- [TASK ITEM] Within the data below, find the string "computer" and return each line where it occurs.

- [THE DATA]
= = = = =

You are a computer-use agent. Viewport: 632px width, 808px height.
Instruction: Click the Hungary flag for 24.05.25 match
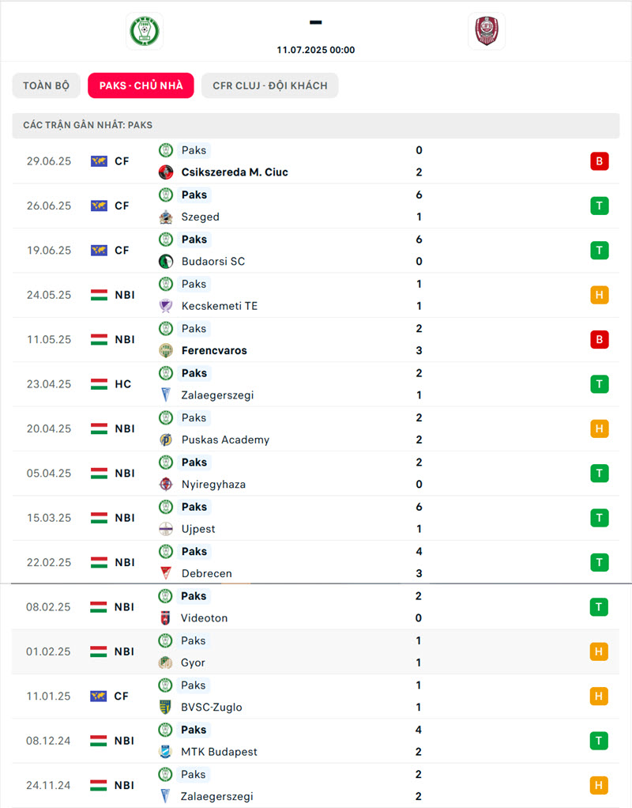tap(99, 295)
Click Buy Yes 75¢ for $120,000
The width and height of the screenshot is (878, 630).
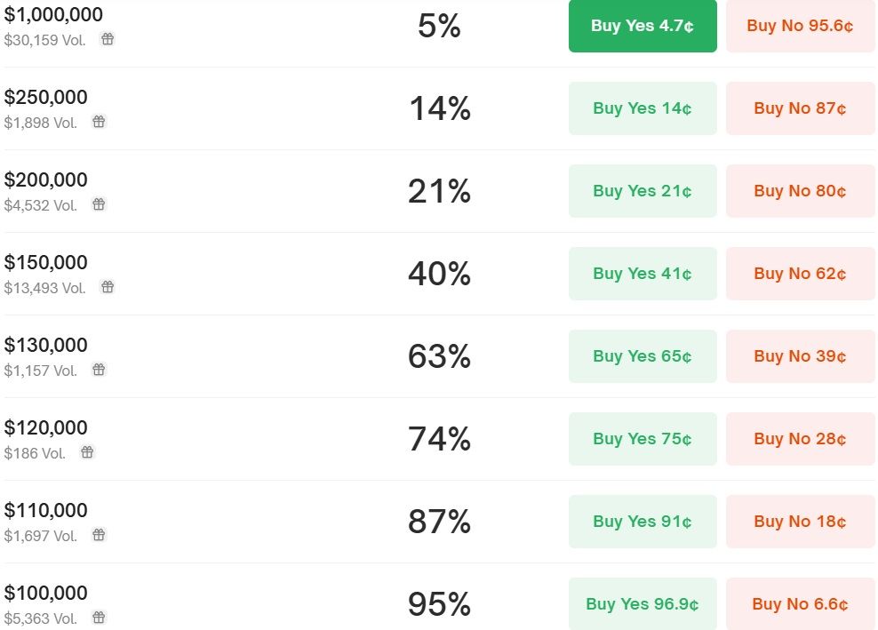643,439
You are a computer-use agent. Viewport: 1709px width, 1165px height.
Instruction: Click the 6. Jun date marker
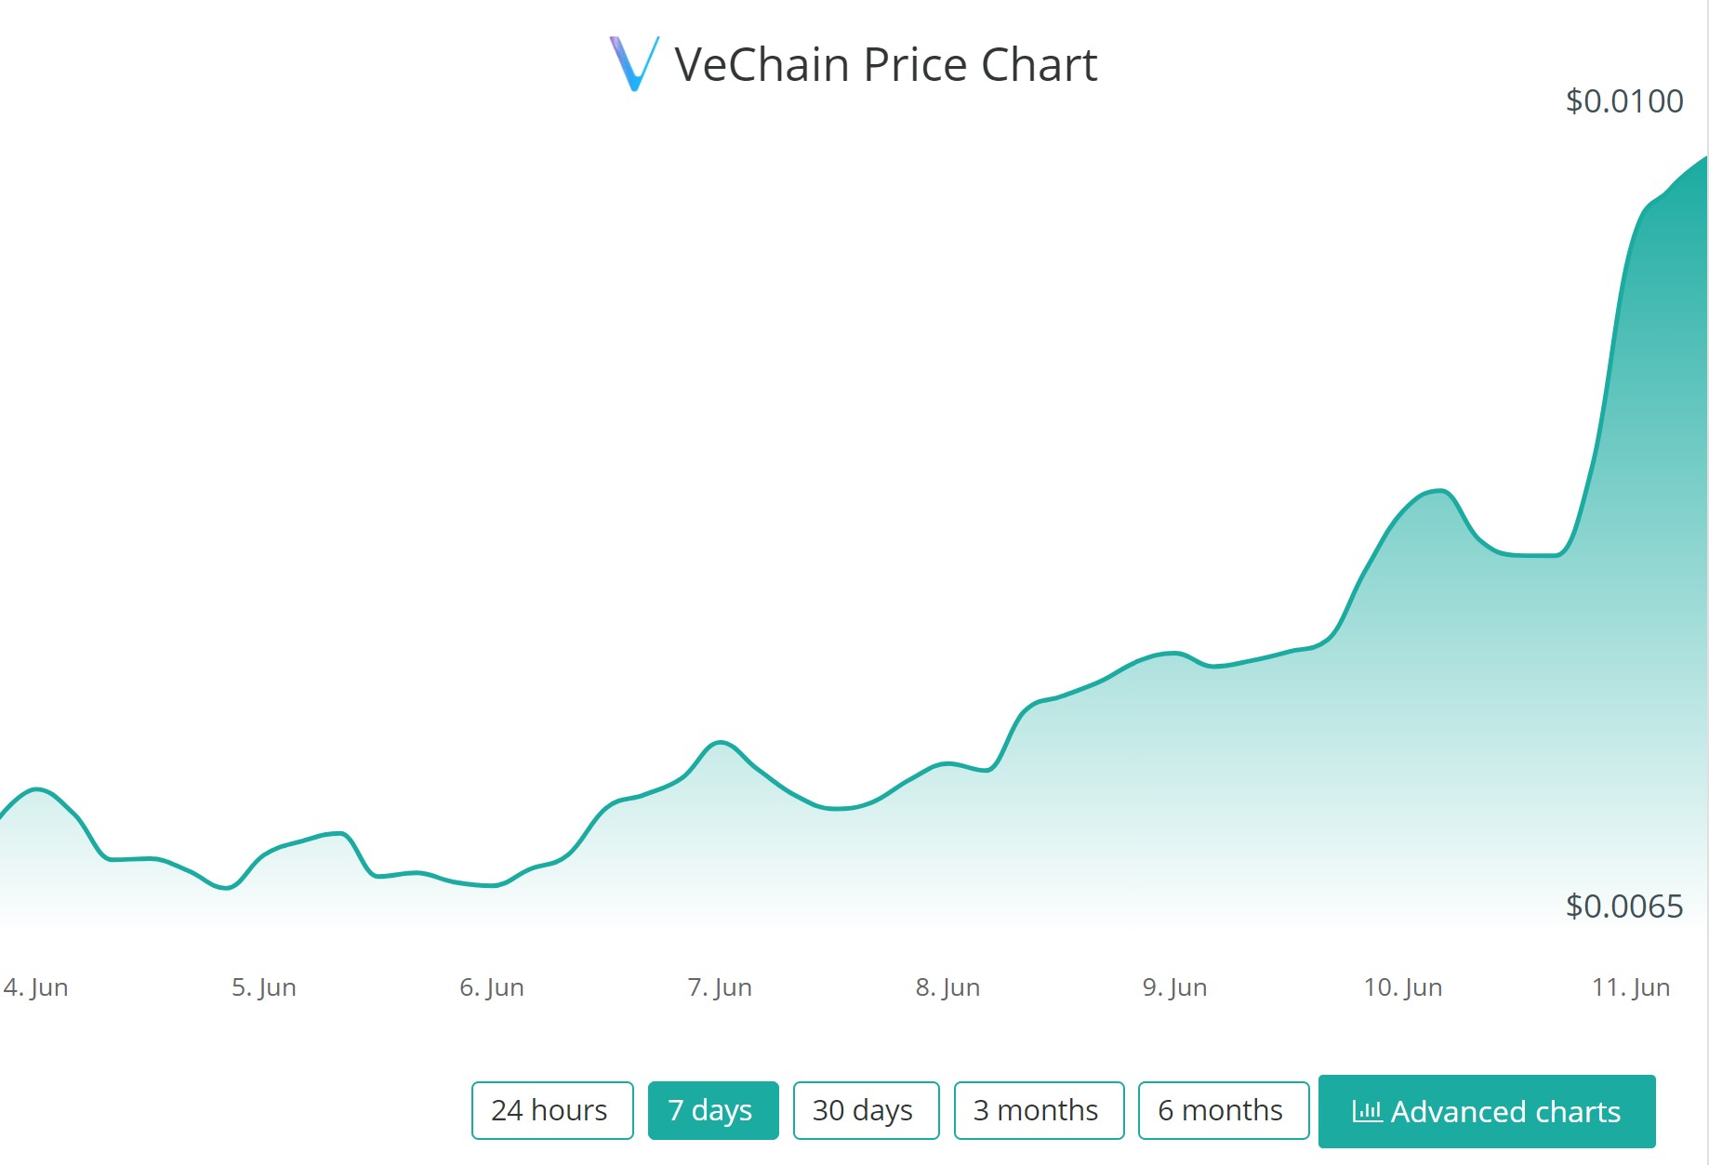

= = = = =

- [SOLUTION TO THIS EXERCISE]
You are a computer-use agent. Viewport: 632px width, 808px height.
You are a computer-use agent. Viewport: 1709px width, 1165px height.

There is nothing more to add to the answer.